- **WHAT IS REQUIRED**: From the line containing "You are a computer-use" through the end of the entries, please repeat every line exactly and nothing more; the pictures do not belong in the copy.

- **EXERCISE DATA**:

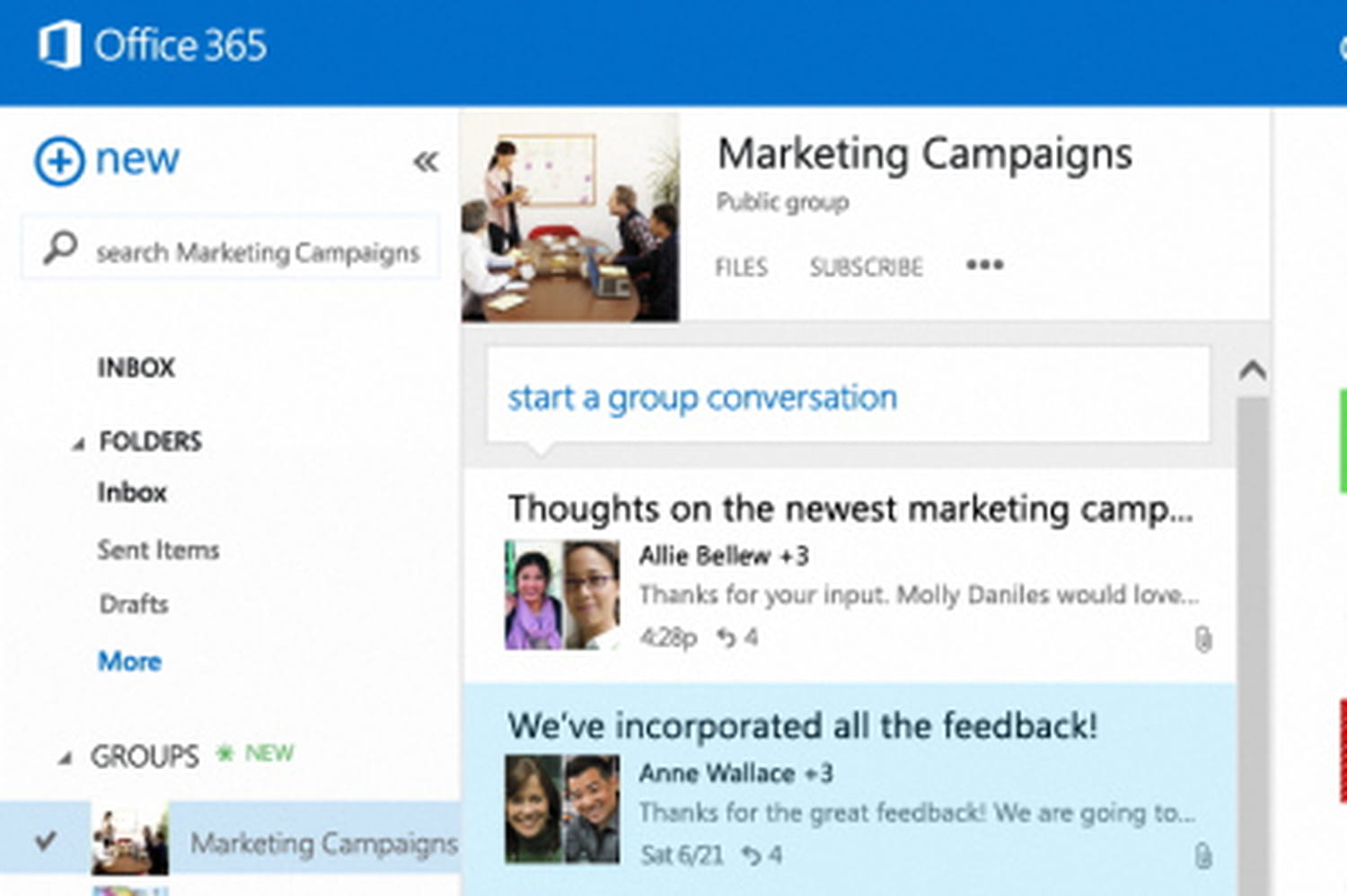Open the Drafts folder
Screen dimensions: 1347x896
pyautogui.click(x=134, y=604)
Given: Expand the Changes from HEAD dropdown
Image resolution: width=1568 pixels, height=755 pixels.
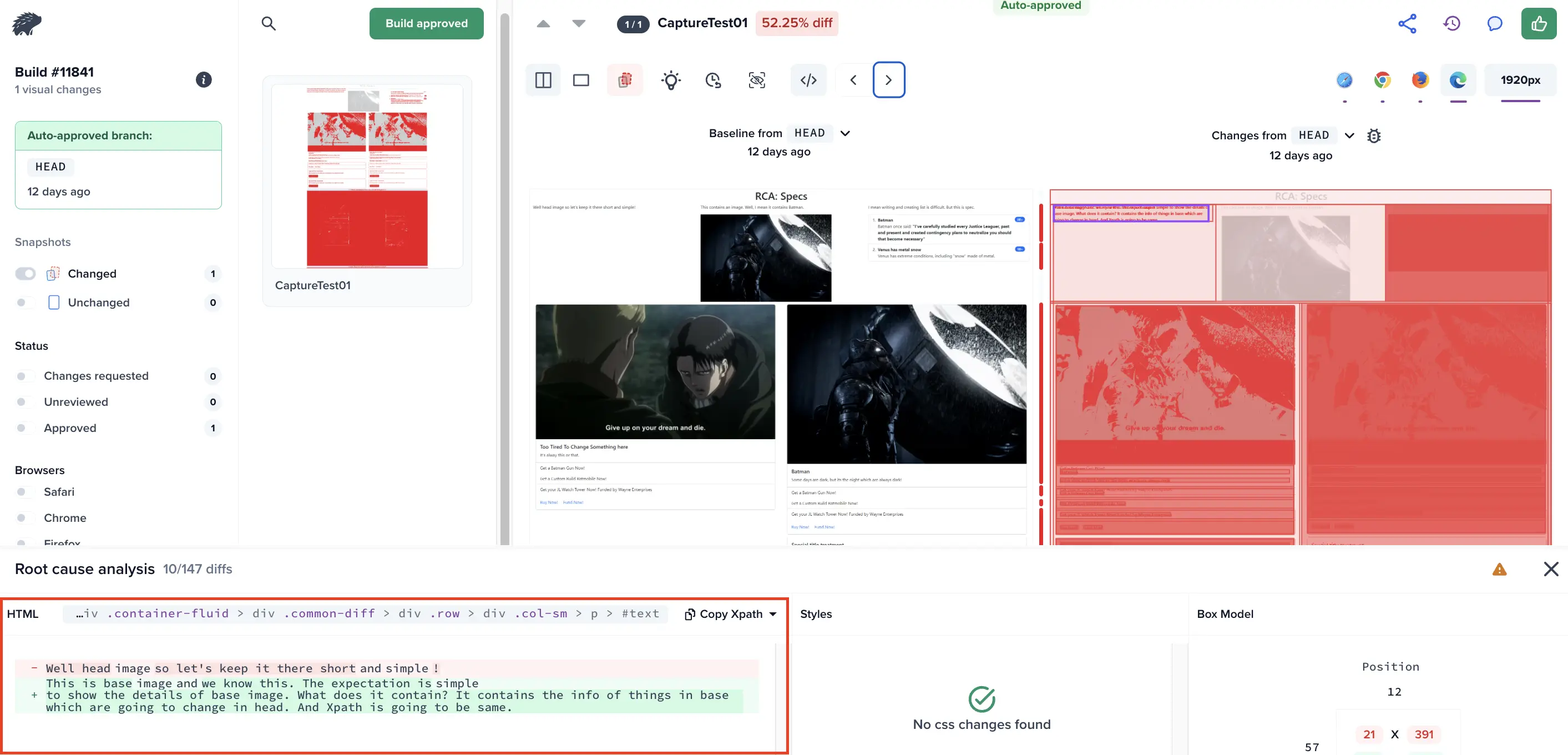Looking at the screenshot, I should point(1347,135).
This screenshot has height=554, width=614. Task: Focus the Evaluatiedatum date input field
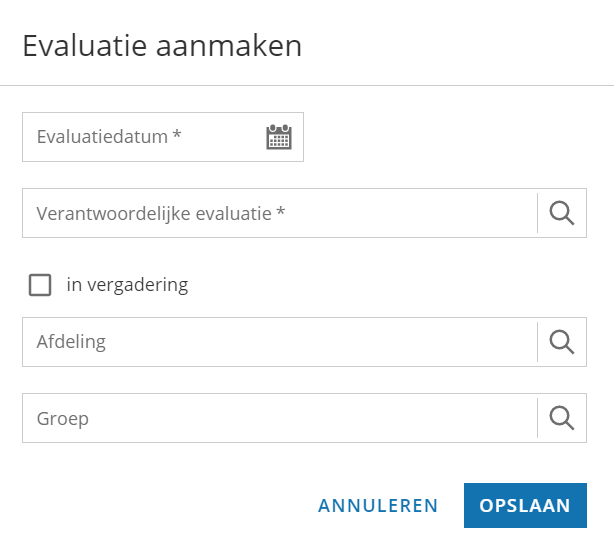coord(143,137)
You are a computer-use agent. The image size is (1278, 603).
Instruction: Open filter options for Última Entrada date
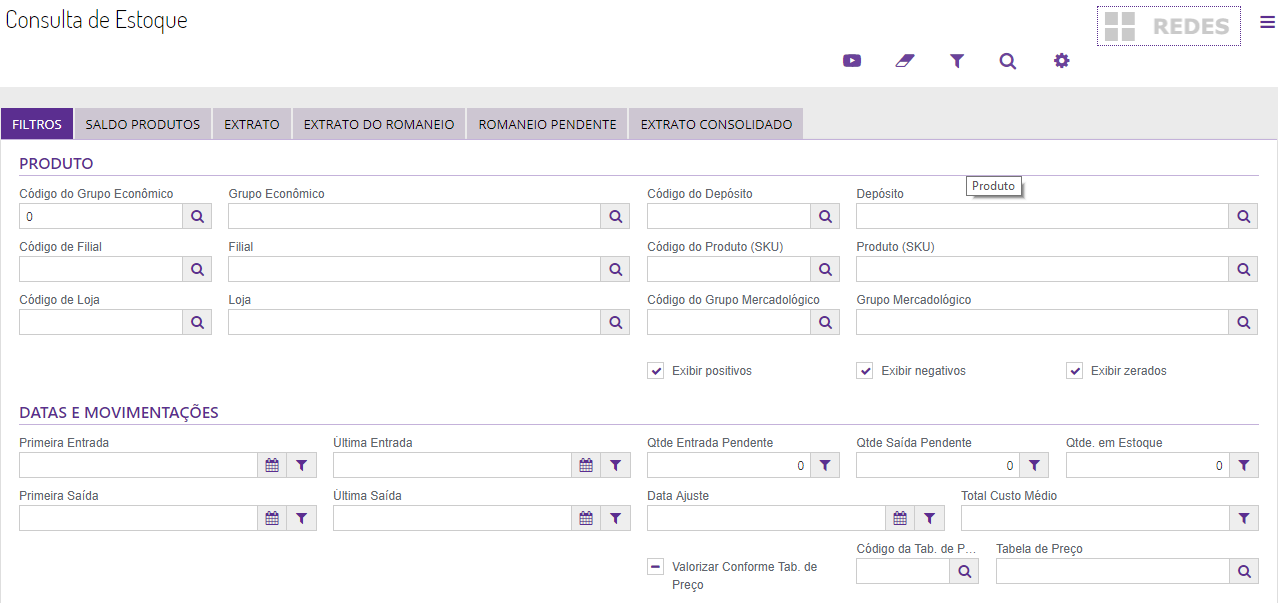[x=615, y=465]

- **RESULT OF THIS EXERCISE**:
You are a computer-use agent. The image size is (1278, 603).
Instruction: Open filter options for Última Entrada date
[x=615, y=465]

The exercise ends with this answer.